Document section »
* BEGIN *

The amendments will require disclosure of the following specified information to the extent necessary to an understanding of off-balance sheet arrangements and their material effects:
- the nature and business purpose of the registrant's off-balance sheet arrangements;
- the importance to the registrant for liquidity, capital resources, market
risk or credit risk support or other benefits;
- the financial impact and exposure to risk; and
- known events, demands, commitments, trends or uncertainties that implicate
the registrant's ability to benefit from its off-balance sheet arrangements.
Consistent with the existing MD&A requirements, the amendments will contain a principles-based requirement that a registrant provide such other information that it believes is necessary for an understanding of its off-balance sheet arrangements and their specified material effects.
In addition, the amendments will include a requirement for registrants to disclose, in a tabular format, the amounts of payments due under specified contractual obligations, aggregated by category of contractual obligation, for specified time periods. The categories of contractual obligations to be included in the table are defined by reference to the applicable accounting literature.
Registrants will be required to comply with the disclosure requirements for off-balance sheet arrangements in Commission filings that are required to include financial statements for the fiscal years ending on or after 15 June 2003. Registrants will be required to comply with the disclosure requirements for the table of contractual obligations in Commission filings that are required to include financial statements for the fiscal years ending on or after 15 December 2003. Registrants could voluntarily comply with the new disclosure requirements before the compliance dates.
(L) UK REVIEW OF AUDIT COMMITTEES
On 20 January 2003, the United Kingdom Financial Reporting Council (FRC) published the report it had commissioned titled "Audit Committees Combined Code Guidance".

* END *

Problems to solve »
A) According to the passage on off-balance sheet disclosure, which filings must comply with the requirement for the table of contractual obligations?
B) From the passage on off-balance sheet disclosure, reproduce the text verbatim from "Consistent with the" to "applicable accounting literature.".

Raw data »
* BEGIN *

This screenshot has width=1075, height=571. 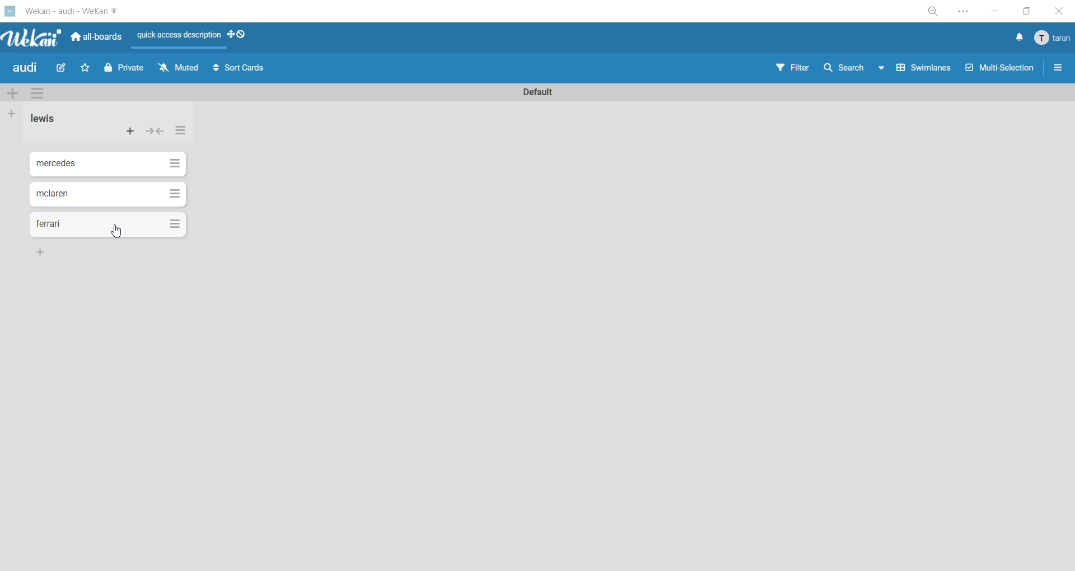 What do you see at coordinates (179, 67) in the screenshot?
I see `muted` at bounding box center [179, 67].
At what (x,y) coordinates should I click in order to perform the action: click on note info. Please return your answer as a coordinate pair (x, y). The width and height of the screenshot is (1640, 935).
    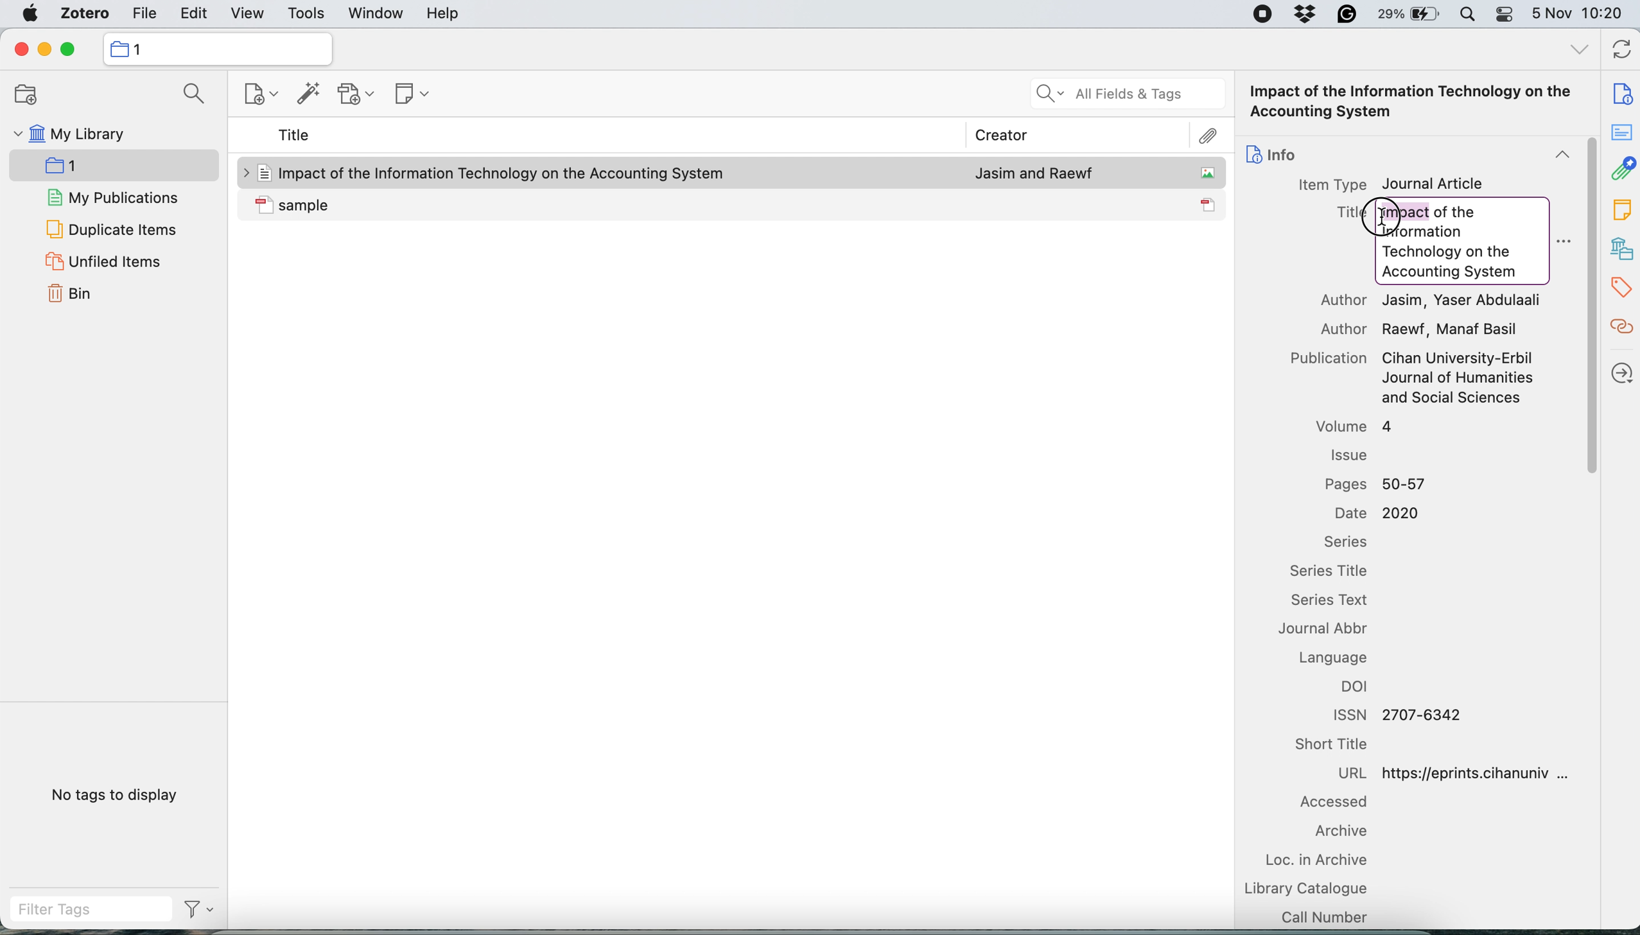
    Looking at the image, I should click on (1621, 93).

* END *

Outputs for the tasks »
A) Commission filings that must include financial statements for fiscal years ending on or after 15 December 2003.

B)
Consistent with the existing MD&A requirements, the amendments will contain a principles-based requirement that a registrant provide such other information that it believes is necessary for an understanding of its off-balance sheet arrangements and their specified material effects.
In addition, the amendments will include a requirement for registrants to disclose, in a tabular format, the amounts of payments due under specified contractual obligations, aggregated by category of contractual obligation, for specified time periods. The categories of contractual obligations to be included in the table are defined by reference to the applicable accounting literature.